Les perturbations hydrologiques liées aux infrastructures routières constituent une menace majeure dans certaines zones, notamment à Bintang Bolong — une situation comparable à celle observée par le passé à Bao Bolong.

Des mangroves au cœur des moyens de subsistance locaux

Pour les communautés, les mangroves sont essentielles : alimentation, revenus, matériaux de construction et services écosystémiques de régulation.

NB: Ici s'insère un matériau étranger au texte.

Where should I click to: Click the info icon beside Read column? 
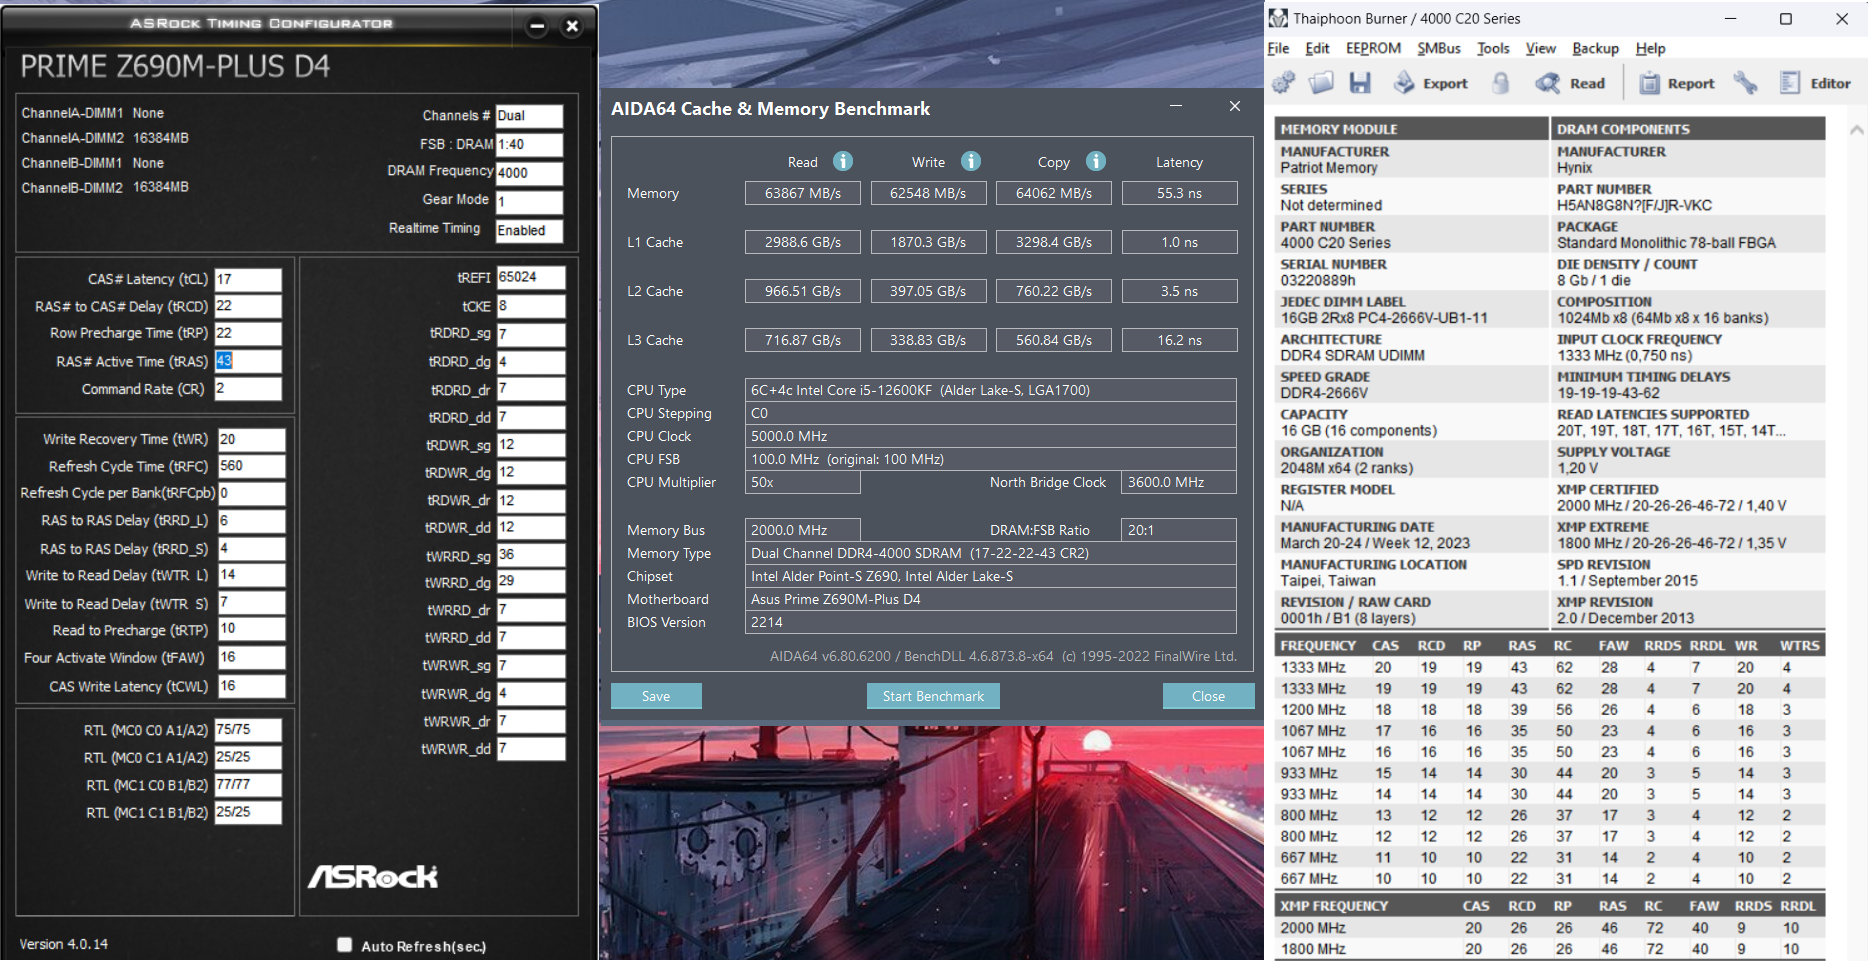pyautogui.click(x=843, y=161)
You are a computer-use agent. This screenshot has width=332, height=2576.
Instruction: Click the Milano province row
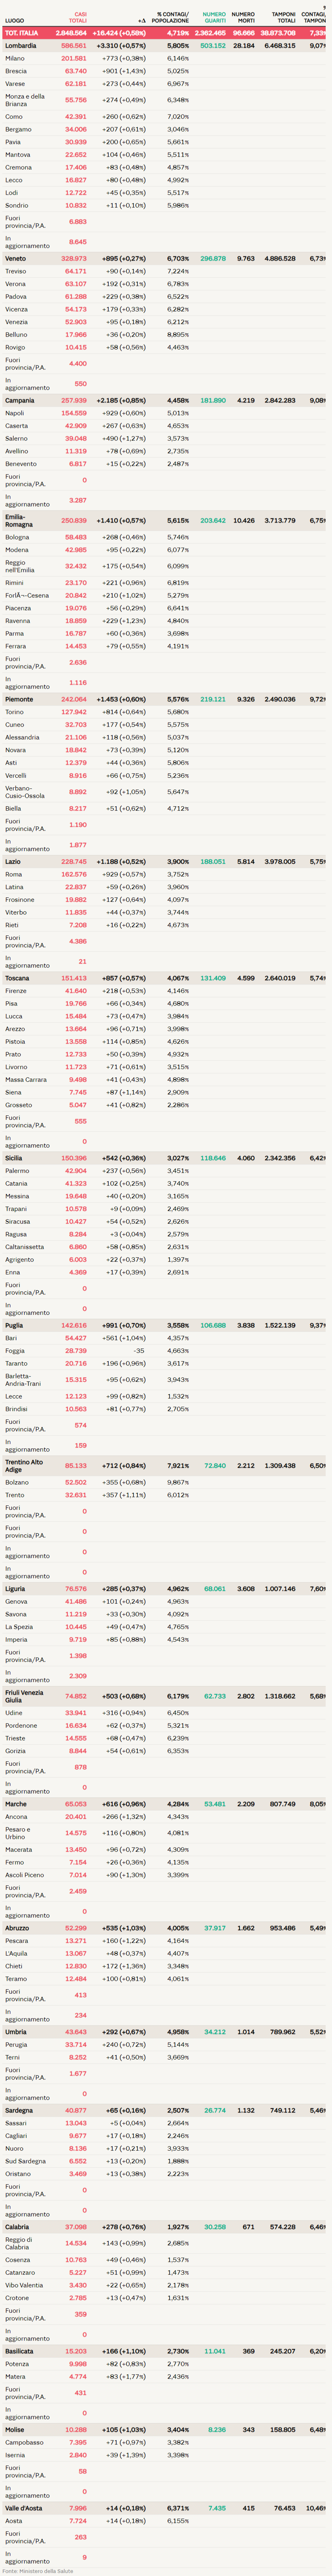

Les habitants identifient comme principales menaces les variations de salinité, la baisse des précipitations et les coupes illégales.

Des structures de gestion communautaire existent, mais font face à des contraintes persistantes : capacités de gouvernance, ressources limitées et faiblesse des alternatives aux activités dépendantes de la mangrove.

Intégrer l’hydrologie et la gouvernance locale dans la suite du projet

La mission confirme à la fois la forte valeur écologique des mangroves gambiennes et leur rôle central dans les systèmes socio-économiques locaux. Elle dégage trois priorités pour la suite :

  • Intégrer les enjeux hydrologiques à la planification de la restauration ;
  • Renforcer les mécanismes de gouvernance communautaire ;
  • Concevoir un cadre de suivi-évaluation capable de saisir aussi bien les dynamiques écologiques que les réalités socio-économiques.